Toronto festival offers premieres, politics, stars
TORONTO, Sep 6 (Reuters) This year's Toronto International Film Festival will offer more star wattage and world premieres than almost any in its 30-year history, as well as the potential for a goodly amount of controversy.
Several films at the ten-day festival, which starts on Thursday, will examine the state of President George W Bush's America. Already the festival has had to issue a statement defending its decision to screen the contentious ''Death of a President'', a mock documentary that depicts the fictional assassination of Bush.
But at this point controversy still plays second fiddle to the buzz of anticipation surrounding the appearances of Brad Pitt, Sean Penn, Penelope Cruz, Russell Crowe and other stars, as well as the 352 films from 61 countries that will be shown.

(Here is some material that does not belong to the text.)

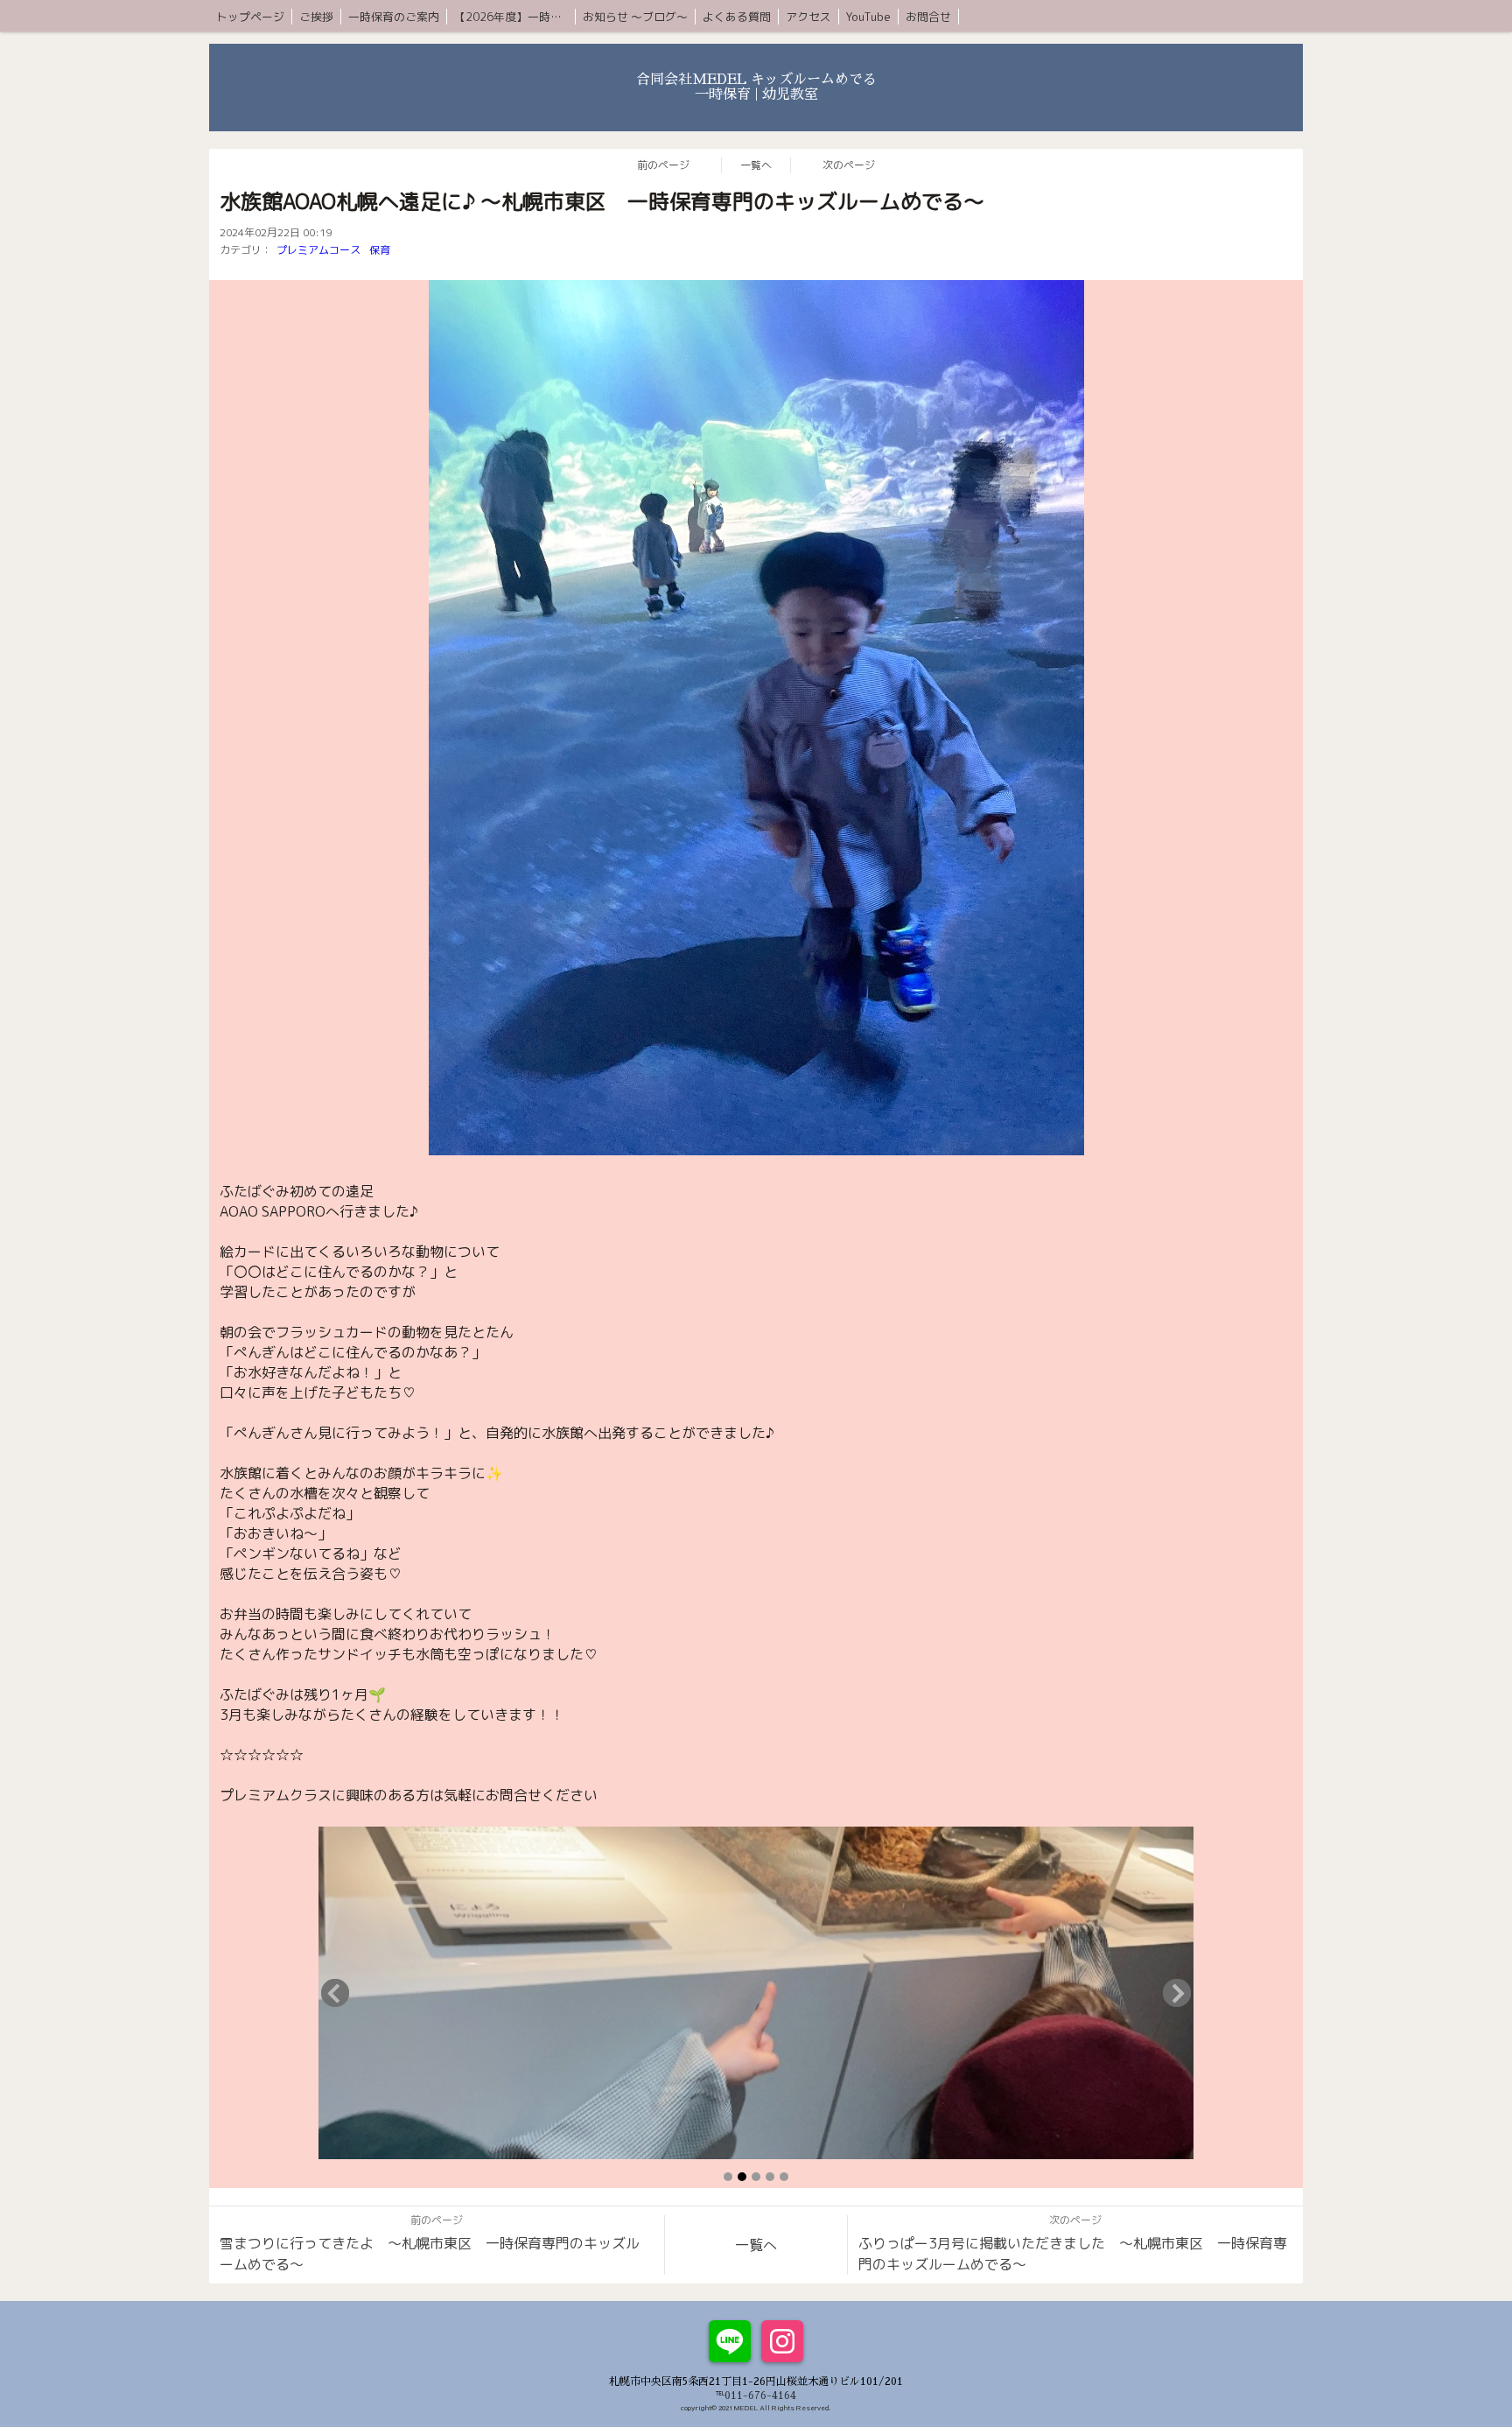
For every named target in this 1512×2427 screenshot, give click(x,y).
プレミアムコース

The Toronto festival has been growing steadily in profile -- this is its 31st edition -- and now has a reputation as a launch pad for Oscar hopefuls, a sentiment not lost on the actors and directors who will be promoting films, and the distributors who will be bidding to buy them.
''We are a festival of discovery,'' festival co-director Noah Cowan told Reuters.
''For some of these movies that have stars but no distributor...
they can come here, get a distributor, and really make a difference in worldwide box office.'' Already several entrants are being touted as possible award contenders, such as ''All the King's Men'', starring Penn in a remake of the movie classic about the rise and fall of a political demagogue in the US South, and ''Babel'', which stars Brad Pitt and Cate Blanchett as tragedy-stricken tourists in Morocco.
The festival will kick off with the world premiere of ''The Journals of Knud Rasmussen'', based on the writings of a 1920s Danish ethnographer about the clash of cultures between European Arctic explorers and Inuit natives.